╭──

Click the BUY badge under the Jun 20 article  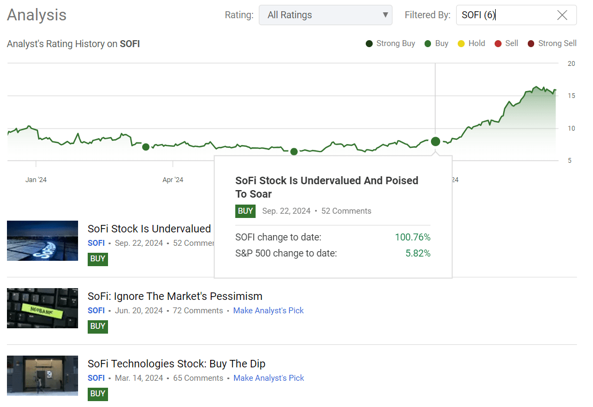pyautogui.click(x=97, y=326)
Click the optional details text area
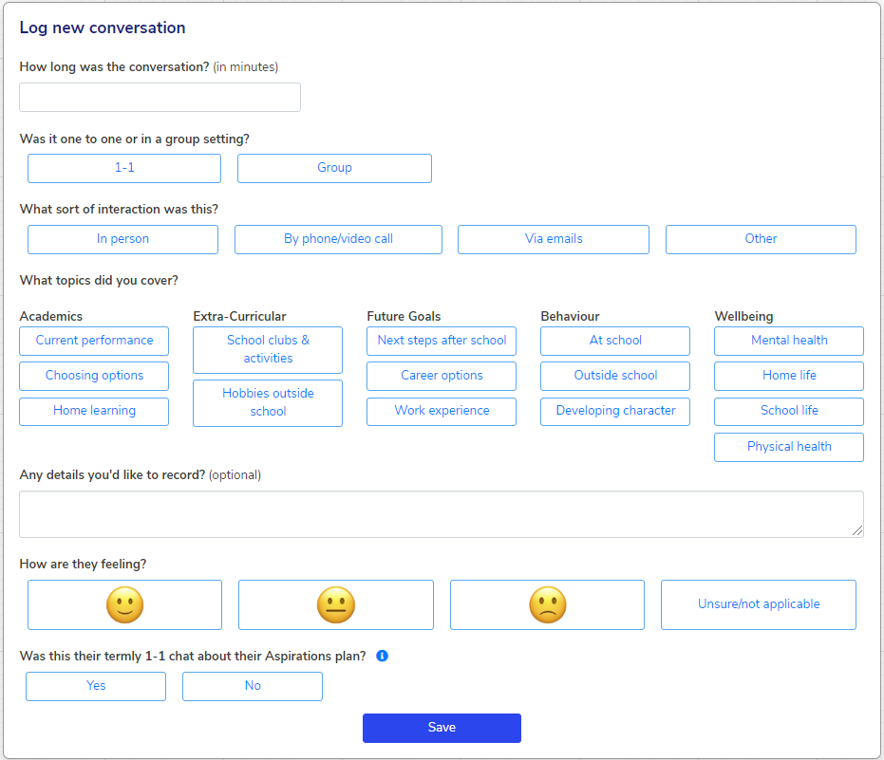Image resolution: width=884 pixels, height=760 pixels. click(442, 514)
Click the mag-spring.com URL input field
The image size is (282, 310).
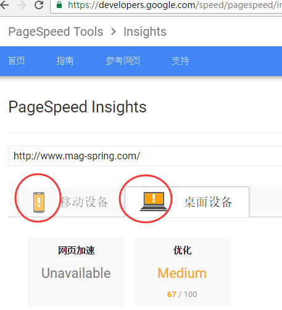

╰──

== GIVEN TASK ==
Output the data verbatim, from the line containing "Click the mag-spring.com URL input field" through the end of the data, both ends included. Leave the pictures out.

== ANSWER FOR THE TASK ==
Click the mag-spring.com URL input field
The image size is (282, 310).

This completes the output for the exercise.